▶ Texte présenté:

..........

"La Vérité nous rendra libres : Arméniens et Turcs réconciliés "
méthodes américaines de marketting, de communication,
de journalisme et éducation anglo-catholique
au secours de "la réconciliation arméno-turque" ?

  • The Truth Will Set Us Free: Armenians and Turks Reconciled, ISBN: 0954459903, publié le 1er Septembre 2003 et cinquième livre de George Jerjian
  • Table de matières :

    - Préface : Ancien Senator Bob Dole
    - Remerciements
    - Avant-propos
    - Prologue : L'histoire de Cain et d'Abel
- Première Partie - Le passé :
_ L'honorable Turc : l'histoire de Nonna
- Deuxième Partie - Le Présent
_ Préserver la vérité
- Troisième Partie - Le Future
_ J'ai un rêve (I have a dream)

Le point de vue du CRDA à propos du livre :
The Truth Will Set Us Free: Armenians and Turks Reconciled

  • Je n'ai pas lu ce livre et ce que je vais en dire n'est qu'a priori. Les seuls élèments que j'ai sont ceux présentés ci-dessus et je peux me tromper dans ma réflection f'ranco-arménienne exprimée dans les lignes suivantes.
  • Monsieur George Jerjian semble avoir une bonne formation universitaire, être un bon professionnel et avoir des données historiographiques ne serait-ce en citant l'épisode des Jeunes-Turcs à Malte.

  • L'auteur se présente avec éloquence à un niveau internationnal, maitrise la vente par le web et apparait avoir des relations dans le milieu américain politico-financier et conservateur (Bob Dole & Cato Institute).
_<< _George Jerjian
  • Mais faut-il rappeler que
    - plus que "La Vérité" qui a l'air d'être l'écho de l'universalisme catholique eurocentriste ou de la vision anglo-saxonne du monde en réaction au 11 Septembre.

..........

▶ Section des données:
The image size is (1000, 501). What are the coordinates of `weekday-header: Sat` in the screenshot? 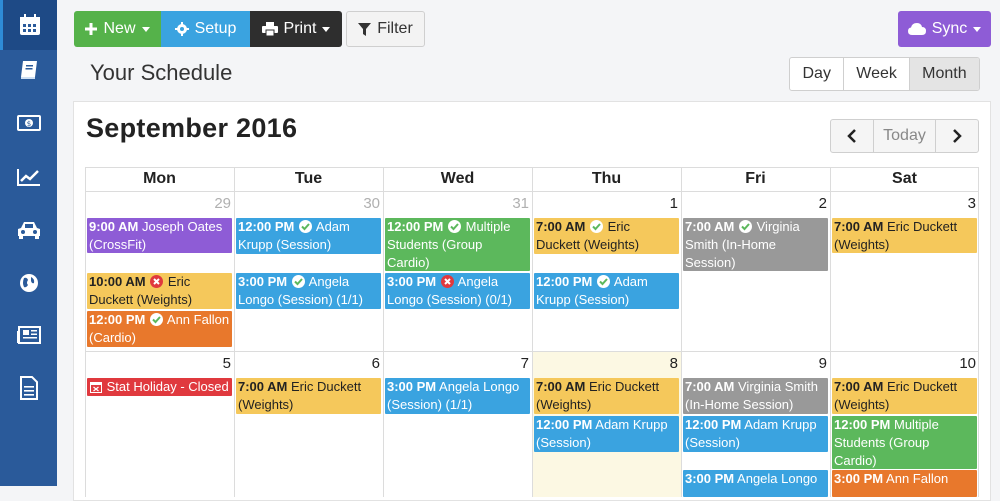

..........

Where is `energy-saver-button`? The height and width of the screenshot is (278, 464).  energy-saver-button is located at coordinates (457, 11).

..........

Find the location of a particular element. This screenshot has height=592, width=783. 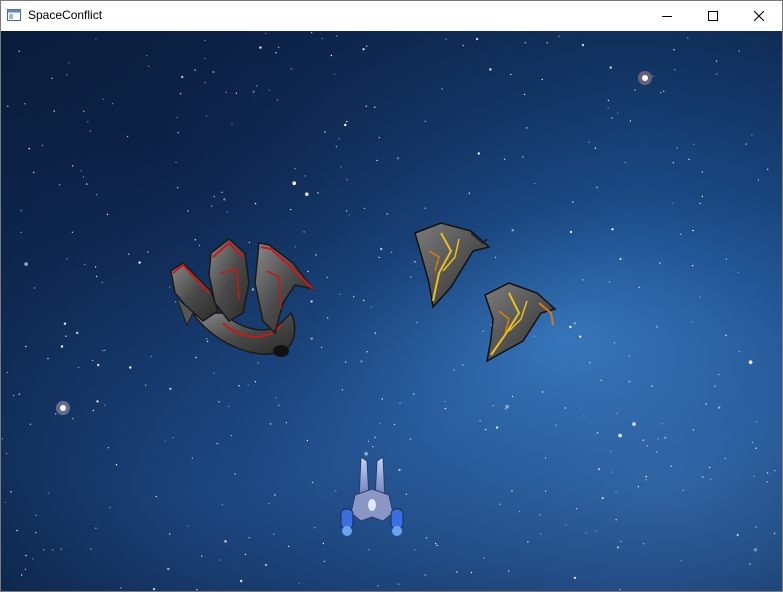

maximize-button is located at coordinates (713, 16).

..........

▶ Travail à faire:
(1) Reproduisez à l'identique le passage du texte sur le livre de George Jerjian qui commence par « Le point de » et se poursuit jusqu'à « les lignes suivantes. ».
(2) Dites si chacune des affirmations suivantes concorde avec le texte sur le livre de George Jerjian. Répondez par oui ou par non en citant à l'identique les mots du texte qui tranchent la question.
(a) Le livre a été publié le 1er septembre 2003.
(b) La préface du livre est signée par l'ancien sénateur Bob Dole.
(c) L'auteur du point de vue du CRDA déclare avoir lu le livre.
(3) Reprenez la rédaction du texte sur le livre de George Jerjian à partir de l'endroit où il s'arrête.

▶ Corrigé:
(1)
Le point de vue du CRDA à propos du livre :
The Truth Will Set Us Free: Armenians and Turks Reconciled

  • Je n'ai pas lu ce livre et ce que je vais en dire n'est qu'a priori. Les seuls élèments que j'ai sont ceux présentés ci-dessus et je peux me tromper dans ma réflection f'ranco-arménienne exprimée dans les lignes suivantes.

(2)
(a) Oui : « publié le 1er Septembre 2003 ».
(b) Oui : « Préface : Ancien Senator Bob Dole ».
(c) Non : « Je n'ai pas lu ce livre ».

(3)
    - il s'agit ici d'un génocide, d'un déni de génocide et des mécanismes conséquents : des mécanismes cachés ou sous-jacents avec des enfermements (conscients ou inconscients) chez les descendants des victimes et des bourreaux. Ce sont des réalités qui existent bel et bien et non pas des abstractions ou des qualifcations éthiques. Voir pour cela notre chapitre
    X.Inconscient(s) collectif(s), Mémoire(s) et 1915

  • George Jerjian dévelloppe-t-il dans son livre le mécanisme de libération intérieure grâce à l'acceptation des faits du passé? Il y a en effet enfermement génocidaire tant que le déni est maintenu. Jerjian le dévelloppe mais avec l'approche marketting à l'américaine, semble-t-il : en mettant en avant la sensation d'être" libre" que recherche le lecteur-consommateur moyen.
  • Il faut aussi remarquer que le mot "réconcilié" est un mot magique qui répond à l'attente de beaucoup de lecteurs-consommateurs qui ne sont pas réconciliés avec eux-mêmes, avec leur famille, avec leur job, etc. Je peux envisager que ce livre aura un succès commercial non négligeable en Amérique.Pourquoi pas ? Et tant mieux en ce qui concerne la diffusion commerciale de la connaissance du génocide arménien au sein du peuple américain.

    Les formules évidentes du genre "We all tend to think that big results require big efforts, efforts beyond the ability of one individual" plaisent aux Américains avides de formules pratiques, sympas et encourageantes.
  • George Jerjian va même jusqu'à poser la réconciliation en premier et présente le dialogue en conséquence. Ce serait mettre la charrue avant les boeufs. Par un effet de baguette magique, pourra-t-on "réconcilier" les Arméniens et les Turcs au point de nouer leurs drapeaux respectifs ?

    Cela n'est plus griller les étapes ou prendre un raccourci réducteur : cela me donne l'impression de relever d'un tour de passe-passe.

  • Peut-être ne sommes-nous pas assez modernes, trop habitués à l'esprit critique français -en essayant de ne pas faire de la critique franco-hexagonale (systématique)? Peut-être est-ce là, le mode de vie dans le Nouveau Monde : une couverture de livre concernant un sujet très délicat en forme de publicité d'ice-cream pour super-marché américain? J'irai même dire que j'ai l'impression de voir une affiche invitant à un show de prestigitation en paillettes à Las Vegas. On serait en plein "happy-end" à l'américaine et je crois pour ce livre, que c'est bien parti pour être un best-seller aux USA.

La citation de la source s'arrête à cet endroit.